• EXERCISE INSTRUCTIONS:
Once the line holding "Corinna Cortes (27, 408)" is found in the listing below, write it out and each later line exactly, up to and including the one holding "Martin Müller (84, 1968)".

• ENTRIES SHOWN:
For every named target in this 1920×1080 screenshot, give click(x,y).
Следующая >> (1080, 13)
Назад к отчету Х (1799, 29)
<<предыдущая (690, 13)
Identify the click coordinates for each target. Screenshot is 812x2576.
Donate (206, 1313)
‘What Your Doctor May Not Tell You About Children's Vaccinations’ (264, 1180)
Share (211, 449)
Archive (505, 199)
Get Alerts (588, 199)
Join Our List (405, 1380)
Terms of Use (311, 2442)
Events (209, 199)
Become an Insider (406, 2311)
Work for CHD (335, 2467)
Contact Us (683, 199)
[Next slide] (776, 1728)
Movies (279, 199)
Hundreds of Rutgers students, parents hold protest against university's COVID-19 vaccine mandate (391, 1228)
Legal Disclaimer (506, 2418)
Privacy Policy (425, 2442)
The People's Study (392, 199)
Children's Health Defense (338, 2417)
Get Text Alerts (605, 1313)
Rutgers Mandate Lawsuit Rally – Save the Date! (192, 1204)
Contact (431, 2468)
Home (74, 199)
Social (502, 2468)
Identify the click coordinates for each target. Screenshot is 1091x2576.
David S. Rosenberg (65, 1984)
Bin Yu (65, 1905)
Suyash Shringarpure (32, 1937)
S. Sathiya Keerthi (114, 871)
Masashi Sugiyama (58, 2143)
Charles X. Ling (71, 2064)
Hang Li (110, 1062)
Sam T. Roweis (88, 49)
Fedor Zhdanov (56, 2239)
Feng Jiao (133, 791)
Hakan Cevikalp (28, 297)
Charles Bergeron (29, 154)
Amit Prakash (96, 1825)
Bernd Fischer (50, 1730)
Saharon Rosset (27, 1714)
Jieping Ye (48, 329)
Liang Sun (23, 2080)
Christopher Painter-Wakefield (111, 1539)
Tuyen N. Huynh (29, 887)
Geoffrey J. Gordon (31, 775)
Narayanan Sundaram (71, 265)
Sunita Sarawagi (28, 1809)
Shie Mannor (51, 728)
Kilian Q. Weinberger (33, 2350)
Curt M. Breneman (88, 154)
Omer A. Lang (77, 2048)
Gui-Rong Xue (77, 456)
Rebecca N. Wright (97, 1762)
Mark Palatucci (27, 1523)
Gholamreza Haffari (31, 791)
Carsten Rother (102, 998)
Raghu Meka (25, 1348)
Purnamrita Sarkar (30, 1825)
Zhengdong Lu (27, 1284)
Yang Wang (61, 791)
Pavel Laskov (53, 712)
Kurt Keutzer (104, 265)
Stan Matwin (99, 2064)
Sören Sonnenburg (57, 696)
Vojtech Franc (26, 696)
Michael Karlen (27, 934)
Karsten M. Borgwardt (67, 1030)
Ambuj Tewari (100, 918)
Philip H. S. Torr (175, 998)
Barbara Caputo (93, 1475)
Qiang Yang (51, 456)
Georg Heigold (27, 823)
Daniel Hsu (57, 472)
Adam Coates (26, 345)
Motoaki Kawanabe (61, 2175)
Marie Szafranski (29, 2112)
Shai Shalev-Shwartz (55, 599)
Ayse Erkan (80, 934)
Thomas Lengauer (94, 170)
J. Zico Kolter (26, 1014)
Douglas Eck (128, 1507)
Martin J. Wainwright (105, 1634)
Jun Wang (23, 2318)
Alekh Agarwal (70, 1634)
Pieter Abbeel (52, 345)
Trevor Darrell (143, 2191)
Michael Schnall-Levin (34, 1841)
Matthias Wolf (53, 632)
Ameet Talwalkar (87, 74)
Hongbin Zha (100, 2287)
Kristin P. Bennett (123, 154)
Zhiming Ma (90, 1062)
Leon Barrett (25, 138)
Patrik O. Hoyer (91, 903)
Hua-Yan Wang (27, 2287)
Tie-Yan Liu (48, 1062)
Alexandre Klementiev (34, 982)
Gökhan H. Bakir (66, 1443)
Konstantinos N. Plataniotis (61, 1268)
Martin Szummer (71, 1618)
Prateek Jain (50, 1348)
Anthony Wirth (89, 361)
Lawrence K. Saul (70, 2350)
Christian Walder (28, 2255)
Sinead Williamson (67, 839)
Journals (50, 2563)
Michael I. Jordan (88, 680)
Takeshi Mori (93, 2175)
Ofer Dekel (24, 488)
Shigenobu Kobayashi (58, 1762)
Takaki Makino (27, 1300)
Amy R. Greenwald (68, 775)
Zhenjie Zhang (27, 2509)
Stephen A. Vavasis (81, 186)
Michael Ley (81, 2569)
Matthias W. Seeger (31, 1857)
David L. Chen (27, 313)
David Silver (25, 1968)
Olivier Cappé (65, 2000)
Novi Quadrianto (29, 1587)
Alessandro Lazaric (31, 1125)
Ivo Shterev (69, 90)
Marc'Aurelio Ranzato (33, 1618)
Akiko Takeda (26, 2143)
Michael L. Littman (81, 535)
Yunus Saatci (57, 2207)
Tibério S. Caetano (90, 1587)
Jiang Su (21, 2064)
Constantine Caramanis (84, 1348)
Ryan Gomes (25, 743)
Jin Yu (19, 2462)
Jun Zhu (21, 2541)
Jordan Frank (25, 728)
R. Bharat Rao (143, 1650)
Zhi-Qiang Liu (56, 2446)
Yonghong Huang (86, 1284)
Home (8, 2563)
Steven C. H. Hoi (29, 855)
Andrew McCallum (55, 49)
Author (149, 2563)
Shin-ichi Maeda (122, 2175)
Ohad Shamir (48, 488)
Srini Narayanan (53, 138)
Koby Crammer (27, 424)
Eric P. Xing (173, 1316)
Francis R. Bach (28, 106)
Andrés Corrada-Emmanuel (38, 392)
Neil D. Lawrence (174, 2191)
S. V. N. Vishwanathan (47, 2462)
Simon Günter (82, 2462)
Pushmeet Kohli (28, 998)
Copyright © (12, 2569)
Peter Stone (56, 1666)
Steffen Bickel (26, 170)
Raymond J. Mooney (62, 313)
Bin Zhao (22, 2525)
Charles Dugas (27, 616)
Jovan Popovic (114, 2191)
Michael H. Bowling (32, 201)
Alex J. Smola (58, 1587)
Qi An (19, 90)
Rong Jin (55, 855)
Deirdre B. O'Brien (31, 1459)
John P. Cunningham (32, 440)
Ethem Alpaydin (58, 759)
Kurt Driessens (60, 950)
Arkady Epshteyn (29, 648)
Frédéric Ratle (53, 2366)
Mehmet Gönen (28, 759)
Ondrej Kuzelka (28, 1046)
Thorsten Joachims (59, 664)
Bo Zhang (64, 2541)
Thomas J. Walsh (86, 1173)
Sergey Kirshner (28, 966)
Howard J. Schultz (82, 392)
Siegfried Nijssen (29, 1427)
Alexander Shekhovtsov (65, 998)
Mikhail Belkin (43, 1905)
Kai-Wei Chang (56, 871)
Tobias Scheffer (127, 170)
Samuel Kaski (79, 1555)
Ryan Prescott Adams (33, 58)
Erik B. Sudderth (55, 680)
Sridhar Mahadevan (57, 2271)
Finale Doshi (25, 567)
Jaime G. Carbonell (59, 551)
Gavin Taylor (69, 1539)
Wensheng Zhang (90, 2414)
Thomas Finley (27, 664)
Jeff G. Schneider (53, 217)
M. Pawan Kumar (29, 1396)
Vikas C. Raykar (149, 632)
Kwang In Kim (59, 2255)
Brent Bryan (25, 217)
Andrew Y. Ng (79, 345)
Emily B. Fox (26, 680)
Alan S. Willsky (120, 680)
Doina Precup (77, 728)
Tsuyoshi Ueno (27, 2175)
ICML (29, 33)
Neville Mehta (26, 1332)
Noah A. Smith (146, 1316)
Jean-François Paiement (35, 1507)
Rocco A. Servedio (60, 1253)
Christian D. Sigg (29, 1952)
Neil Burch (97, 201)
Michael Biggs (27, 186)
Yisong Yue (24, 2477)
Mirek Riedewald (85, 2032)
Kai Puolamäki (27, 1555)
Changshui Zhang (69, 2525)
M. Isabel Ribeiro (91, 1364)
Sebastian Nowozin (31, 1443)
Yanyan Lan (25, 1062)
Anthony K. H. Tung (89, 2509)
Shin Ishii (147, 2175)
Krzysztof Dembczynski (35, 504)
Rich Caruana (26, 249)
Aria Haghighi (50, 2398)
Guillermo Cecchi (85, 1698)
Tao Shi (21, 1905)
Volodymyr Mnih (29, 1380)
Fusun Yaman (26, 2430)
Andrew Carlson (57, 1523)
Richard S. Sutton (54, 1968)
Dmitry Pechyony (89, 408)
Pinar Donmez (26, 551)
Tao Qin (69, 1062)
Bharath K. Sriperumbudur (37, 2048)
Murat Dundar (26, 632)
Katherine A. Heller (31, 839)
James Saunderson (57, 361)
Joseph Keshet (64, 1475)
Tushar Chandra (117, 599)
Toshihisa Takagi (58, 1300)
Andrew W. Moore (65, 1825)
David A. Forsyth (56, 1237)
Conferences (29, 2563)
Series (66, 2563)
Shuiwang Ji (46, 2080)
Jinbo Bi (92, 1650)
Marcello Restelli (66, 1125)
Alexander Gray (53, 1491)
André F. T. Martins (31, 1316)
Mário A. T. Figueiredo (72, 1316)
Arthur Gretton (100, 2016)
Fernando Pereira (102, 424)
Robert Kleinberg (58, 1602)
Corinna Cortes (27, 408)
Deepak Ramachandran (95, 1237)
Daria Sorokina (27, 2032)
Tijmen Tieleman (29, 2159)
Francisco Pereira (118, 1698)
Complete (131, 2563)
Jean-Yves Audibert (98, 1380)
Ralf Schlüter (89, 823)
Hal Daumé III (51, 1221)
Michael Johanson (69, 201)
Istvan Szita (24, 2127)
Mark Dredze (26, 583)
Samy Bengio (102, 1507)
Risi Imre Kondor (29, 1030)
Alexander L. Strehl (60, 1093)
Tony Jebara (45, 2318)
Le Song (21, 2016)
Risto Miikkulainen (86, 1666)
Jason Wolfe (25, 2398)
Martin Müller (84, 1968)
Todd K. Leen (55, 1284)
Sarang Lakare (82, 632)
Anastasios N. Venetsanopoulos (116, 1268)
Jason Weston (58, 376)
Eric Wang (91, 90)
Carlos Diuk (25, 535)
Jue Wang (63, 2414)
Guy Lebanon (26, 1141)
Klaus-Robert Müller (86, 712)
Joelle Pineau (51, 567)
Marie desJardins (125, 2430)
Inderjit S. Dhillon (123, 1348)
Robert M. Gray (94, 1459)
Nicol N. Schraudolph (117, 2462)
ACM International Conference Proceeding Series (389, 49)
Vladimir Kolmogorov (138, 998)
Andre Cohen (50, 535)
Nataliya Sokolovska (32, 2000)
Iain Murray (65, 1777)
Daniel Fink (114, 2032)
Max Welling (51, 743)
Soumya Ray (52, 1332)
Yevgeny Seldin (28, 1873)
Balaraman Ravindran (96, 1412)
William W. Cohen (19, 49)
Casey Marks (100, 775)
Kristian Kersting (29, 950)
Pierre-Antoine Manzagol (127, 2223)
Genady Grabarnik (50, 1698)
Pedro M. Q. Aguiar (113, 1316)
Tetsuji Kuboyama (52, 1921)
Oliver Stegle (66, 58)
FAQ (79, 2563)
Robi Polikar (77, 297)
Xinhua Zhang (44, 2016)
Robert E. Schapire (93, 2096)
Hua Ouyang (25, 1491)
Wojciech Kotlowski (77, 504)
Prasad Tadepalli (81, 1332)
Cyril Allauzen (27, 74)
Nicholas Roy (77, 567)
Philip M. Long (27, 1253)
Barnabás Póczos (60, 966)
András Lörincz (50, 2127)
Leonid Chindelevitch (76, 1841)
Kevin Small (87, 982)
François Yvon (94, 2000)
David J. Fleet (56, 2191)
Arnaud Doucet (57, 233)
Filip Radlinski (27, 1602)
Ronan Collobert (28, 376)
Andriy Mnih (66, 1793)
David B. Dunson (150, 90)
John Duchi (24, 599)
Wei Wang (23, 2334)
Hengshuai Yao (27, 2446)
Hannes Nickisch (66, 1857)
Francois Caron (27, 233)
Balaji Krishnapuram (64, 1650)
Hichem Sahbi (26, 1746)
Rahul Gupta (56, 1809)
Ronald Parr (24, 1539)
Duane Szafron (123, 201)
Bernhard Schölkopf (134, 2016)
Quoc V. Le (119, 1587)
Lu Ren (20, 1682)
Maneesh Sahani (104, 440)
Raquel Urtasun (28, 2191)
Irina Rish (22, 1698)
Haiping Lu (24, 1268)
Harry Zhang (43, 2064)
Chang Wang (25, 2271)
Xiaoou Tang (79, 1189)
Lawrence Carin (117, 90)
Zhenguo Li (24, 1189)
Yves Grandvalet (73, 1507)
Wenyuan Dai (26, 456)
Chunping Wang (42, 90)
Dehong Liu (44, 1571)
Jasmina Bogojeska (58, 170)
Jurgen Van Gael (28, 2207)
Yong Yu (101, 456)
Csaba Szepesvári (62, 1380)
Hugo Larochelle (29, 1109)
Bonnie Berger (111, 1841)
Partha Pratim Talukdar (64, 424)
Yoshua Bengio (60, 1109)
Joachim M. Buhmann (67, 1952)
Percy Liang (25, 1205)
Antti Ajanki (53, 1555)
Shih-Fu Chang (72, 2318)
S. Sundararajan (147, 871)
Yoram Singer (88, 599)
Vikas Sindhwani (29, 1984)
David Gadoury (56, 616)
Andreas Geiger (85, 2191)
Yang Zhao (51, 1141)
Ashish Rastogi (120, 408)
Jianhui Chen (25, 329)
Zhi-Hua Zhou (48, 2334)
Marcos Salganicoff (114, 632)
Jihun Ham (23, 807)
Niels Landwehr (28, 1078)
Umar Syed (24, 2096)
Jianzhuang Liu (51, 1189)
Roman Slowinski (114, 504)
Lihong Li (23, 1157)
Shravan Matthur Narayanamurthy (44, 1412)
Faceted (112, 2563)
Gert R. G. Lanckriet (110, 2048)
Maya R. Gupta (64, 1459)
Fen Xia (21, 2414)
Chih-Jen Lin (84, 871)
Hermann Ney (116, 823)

• RESPONSE:
Corinna Cortes (27, 408)
Deepak Ramachandran (95, 1237)
Daria Sorokina (27, 2032)
Tijmen Tieleman (29, 2159)
Francisco Pereira (118, 1698)
Complete (131, 2563)
Jean-Yves Audibert (98, 1380)
Ralf Schlüter (89, 823)
Hal Daumé III (51, 1221)
Michael Johanson (69, 201)
Istvan Szita (24, 2127)
Mark Dredze (26, 583)
Samy Bengio (102, 1507)
Risi Imre Kondor (29, 1030)
Alexander L. Strehl (60, 1093)
Tony Jebara (45, 2318)
Le Song (21, 2016)
Risto Miikkulainen (86, 1666)
Jason Wolfe (25, 2398)
Martin Müller (84, 1968)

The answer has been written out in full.